Desde mi punto de vista, uno de los principales errores del análisis y la crítica política es querer reducirlo todo a una cuestión de voluntades individuales o de cálculo de las organizaciones. Quiero decir que los acontecimientos sociales, y muy particularmente los políticos, suelen ser resultado de unos mecanismos estructurales poco previsibles, que se desarrollan sin posibilidad de controlarlos y que se producen al margen de intencionalidades explícitas. Claro está que existe un cierto espacio para la toma de decisiones conscientes, pero la cuestión es saber qué peso tienen tales decisiones en el desarrollo total de los acontecimientos más relevantes.

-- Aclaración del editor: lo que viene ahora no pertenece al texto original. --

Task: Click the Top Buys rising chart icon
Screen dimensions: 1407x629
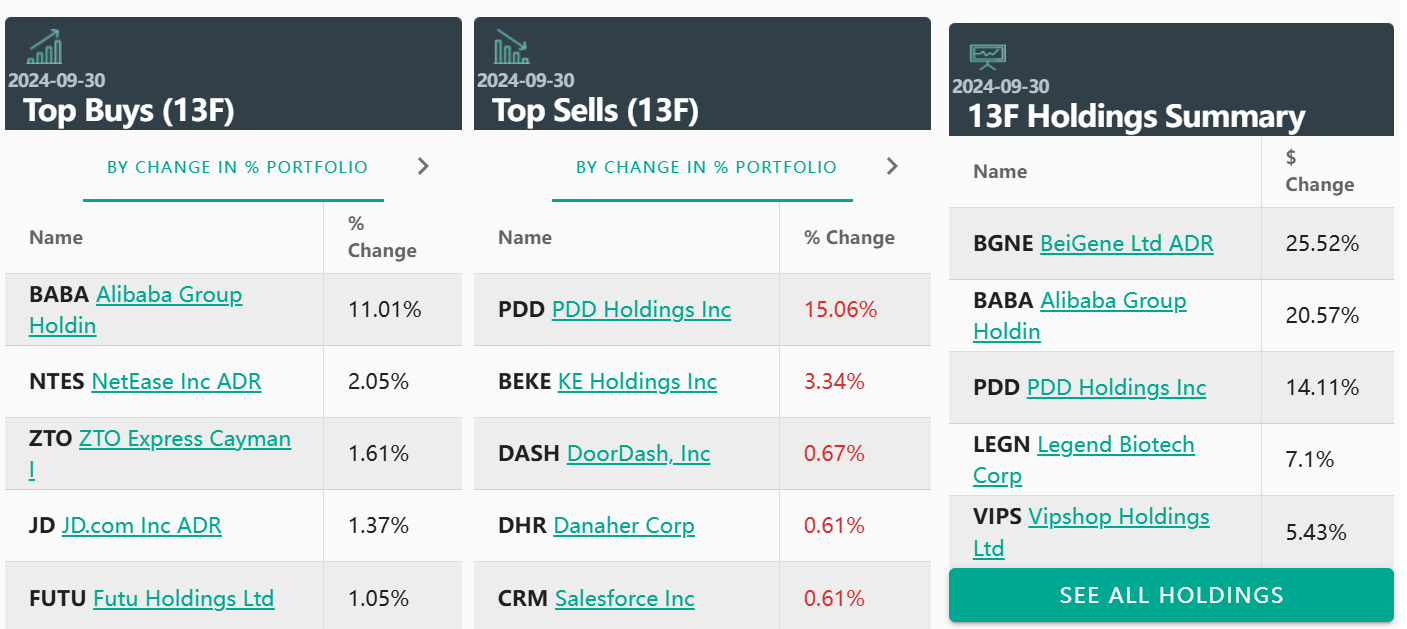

Hay muchos ejemplos de lo que afirmo, pero me parece especialmente significativo lo que se produce en el terreno económico. A pesar de que los políticos –gobiernos y oposición– suelen atribuirse, respectivamente y alternativamente, los méritos o las culpas de los periodos de bonanza o de crisis económica, lo cierto es que apenas pueden aprovechar sus ventajas o limitar sus estragos. La complejidad de los flujos económicos, vinculados también a limitaciones materiales imponderables –climatológicas, de recursos naturales, de conflictos armados, etcétera–, hacen que nuestros gobiernos se comporten como los timoneles de pequeñas naves bajo grandes tormentas. Con la diferencia de que cuando la tormenta amaina, al timonel que ha evitado el naufragio nunca se le ocurriría decir que ha vuelto la calma gracias a su pericia.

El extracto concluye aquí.